I find it interesting that Mr. Content-Is-King has a writing style that is
(apparently) 'taken wrong' by his readerbase. Maybe style is a little more
important?

>| Sometimes, the process _is_ the problem.
> Sometimes?

Yes, sometimes. Sometimes your system is broken, and sometimes you have a
good plan and simply fail to execute it. "Which is more important, the
planning or the execution?" is very similar to the other great pointless
flamewar, "Content or Style?". You need both. Doing one really well does
not compensate for a total lack of the other.

>| Failures happen. Those failures are the responsibility of one or more
>| people- the guy who signed the contract, the project manager, the team
>| lead, the person actually doing the work. After those failures happen,
>| and those people are identified, the grownups among us will say "Yeah,
>| I screwed up there. I didn't give myself enough time to do X" or "I
>| didn't spend enough time bugging the SMEs" or "I didn't plan this as
>| well as I could have", or what-have-you.
> Sounds great. But unfortunately, what you describe and why I speak of
> are more rare than you may realize. I've been inside a lot of companies
> in the past 10 years. And blaming people and processes for failure is a
> lot more prevalent that you might think.

How do you solve broken processes without finding out what or who is
responsible? Assigning blame is _important_. Once you discover a problem,
the next step is to isolate it. It is someone's responsibility- maybe even
mine. Geez, did I screw up? How do we fix it?

>|> I realize many organizations are obsessed with blame. That is usually
>|> due to a crappy corporate culture. But you are not doing them any
>|> favors by going along with that work ethic. You're just following the
>|> lemmings over the cliff.
>| I've been called a lot of things, but never a lemming. Please spare me
>| your ad-hominem and stick to the subject.
> Again, you're inserting yourself into my example and then getting
> insulted. I was not attacking you personally.

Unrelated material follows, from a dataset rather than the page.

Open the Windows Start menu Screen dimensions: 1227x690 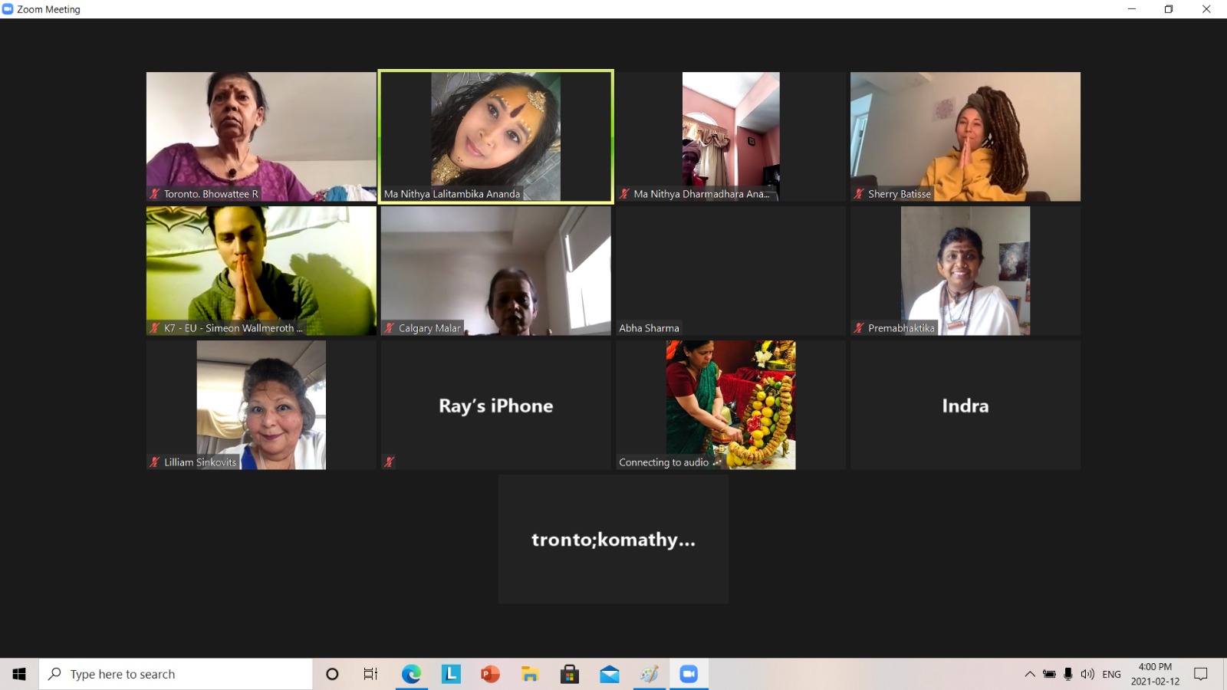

"You are not doing them any favors... ...you're just following the
lemmings over the cliff". Feel free to explain how that sentence can be
parsed differently.

Then, in another thread (Re: Proof that content is more important than
style), Andrew Plato (gilliankitty -at- yahoo -dot- com) wrote:
: ...I am glad we all agree. Content is more important than design. Let's
: all keep that in mind and try to practice it now...
: ...Just because I used the word "you", doesn't mean its specifically
: directed at YOU...

Content is more important than design. Please use 2nd person pronouns when
you are talking to an individual or group, and "this hypothetical person
I'm talking about, who is of course none of you" when that is your
intended meaning. (Look, Ma! I'm telling another tech writer how to write
clearly!) Otherwise, everyone is bound to continue merrily following
these misinterpretations of what you (the unhypothetical Andrew Plato)
seem to be trying to say.

...like lemmings over the cliff, even.